• Try it:
Reproduce the data below in full. Nothing should differ from the original.

--------------------

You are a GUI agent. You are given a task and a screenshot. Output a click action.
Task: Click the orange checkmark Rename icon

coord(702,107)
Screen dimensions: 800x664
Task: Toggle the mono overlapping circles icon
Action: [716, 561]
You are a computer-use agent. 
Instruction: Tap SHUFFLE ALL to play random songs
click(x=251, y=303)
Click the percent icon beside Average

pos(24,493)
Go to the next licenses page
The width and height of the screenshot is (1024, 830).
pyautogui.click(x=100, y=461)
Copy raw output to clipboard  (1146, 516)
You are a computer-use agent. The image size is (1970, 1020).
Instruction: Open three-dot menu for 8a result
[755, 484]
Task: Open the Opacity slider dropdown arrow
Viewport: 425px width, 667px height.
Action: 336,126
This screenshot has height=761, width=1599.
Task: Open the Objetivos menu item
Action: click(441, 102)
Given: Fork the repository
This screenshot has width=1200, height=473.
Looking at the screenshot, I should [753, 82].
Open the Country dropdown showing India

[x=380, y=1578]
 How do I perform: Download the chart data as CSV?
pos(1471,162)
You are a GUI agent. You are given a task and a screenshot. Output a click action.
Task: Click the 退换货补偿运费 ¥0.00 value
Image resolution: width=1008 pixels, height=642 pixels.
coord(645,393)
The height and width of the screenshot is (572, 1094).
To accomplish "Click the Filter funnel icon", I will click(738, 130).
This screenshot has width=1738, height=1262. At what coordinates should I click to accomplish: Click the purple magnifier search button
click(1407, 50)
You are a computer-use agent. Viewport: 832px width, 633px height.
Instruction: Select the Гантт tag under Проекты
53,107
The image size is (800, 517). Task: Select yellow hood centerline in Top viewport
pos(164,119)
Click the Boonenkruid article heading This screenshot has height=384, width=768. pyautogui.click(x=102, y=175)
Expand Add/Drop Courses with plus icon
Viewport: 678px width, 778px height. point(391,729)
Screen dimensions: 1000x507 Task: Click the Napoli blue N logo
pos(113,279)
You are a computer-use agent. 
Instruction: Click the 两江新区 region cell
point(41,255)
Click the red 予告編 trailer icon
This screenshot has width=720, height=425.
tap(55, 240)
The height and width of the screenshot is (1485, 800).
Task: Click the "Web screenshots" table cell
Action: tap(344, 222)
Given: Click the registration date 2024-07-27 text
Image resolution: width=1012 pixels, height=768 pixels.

--------------------

• Written answer:
You are a GUI agent. You are given a task and a screenshot. Output a click action.
Task: Click the orange checkmark Rename icon

coord(702,107)
Screen dimensions: 800x664
Task: Toggle the mono overlapping circles icon
Action: [716, 561]
You are a computer-use agent. 
Instruction: Tap SHUFFLE ALL to play random songs
click(x=251, y=303)
Click the percent icon beside Average

pos(24,493)
Go to the next licenses page
The width and height of the screenshot is (1024, 830).
pyautogui.click(x=100, y=461)
Copy raw output to clipboard  (1146, 516)
You are a computer-use agent. The image size is (1970, 1020).
Instruction: Open three-dot menu for 8a result
[755, 484]
Task: Open the Opacity slider dropdown arrow
Viewport: 425px width, 667px height.
Action: 336,126
This screenshot has height=761, width=1599.
Task: Open the Objetivos menu item
Action: click(441, 102)
Given: Fork the repository
This screenshot has width=1200, height=473.
Looking at the screenshot, I should [753, 82].
Open the Country dropdown showing India

[x=380, y=1578]
 How do I perform: Download the chart data as CSV?
pos(1471,162)
You are a GUI agent. You are given a task and a screenshot. Output a click action.
Task: Click the 退换货补偿运费 ¥0.00 value
Image resolution: width=1008 pixels, height=642 pixels.
coord(645,393)
The height and width of the screenshot is (572, 1094).
To accomplish "Click the Filter funnel icon", I will click(738, 130).
This screenshot has width=1738, height=1262. At what coordinates should I click to accomplish: Click the purple magnifier search button
click(1407, 50)
You are a computer-use agent. Viewport: 832px width, 633px height.
Instruction: Select the Гантт tag under Проекты
53,107
The image size is (800, 517). Task: Select yellow hood centerline in Top viewport
pos(164,119)
Click the Boonenkruid article heading This screenshot has height=384, width=768. pyautogui.click(x=102, y=175)
Expand Add/Drop Courses with plus icon
Viewport: 678px width, 778px height. point(391,729)
Screen dimensions: 1000x507 Task: Click the Napoli blue N logo
pos(113,279)
You are a computer-use agent. 
Instruction: Click the 两江新区 region cell
point(41,255)
Click the red 予告編 trailer icon
This screenshot has width=720, height=425.
tap(55, 240)
The height and width of the screenshot is (1485, 800).
Task: Click the "Web screenshots" table cell
Action: tap(344, 222)
Given: Click the registration date 2024-07-27 text
Image resolution: width=1012 pixels, height=768 pixels.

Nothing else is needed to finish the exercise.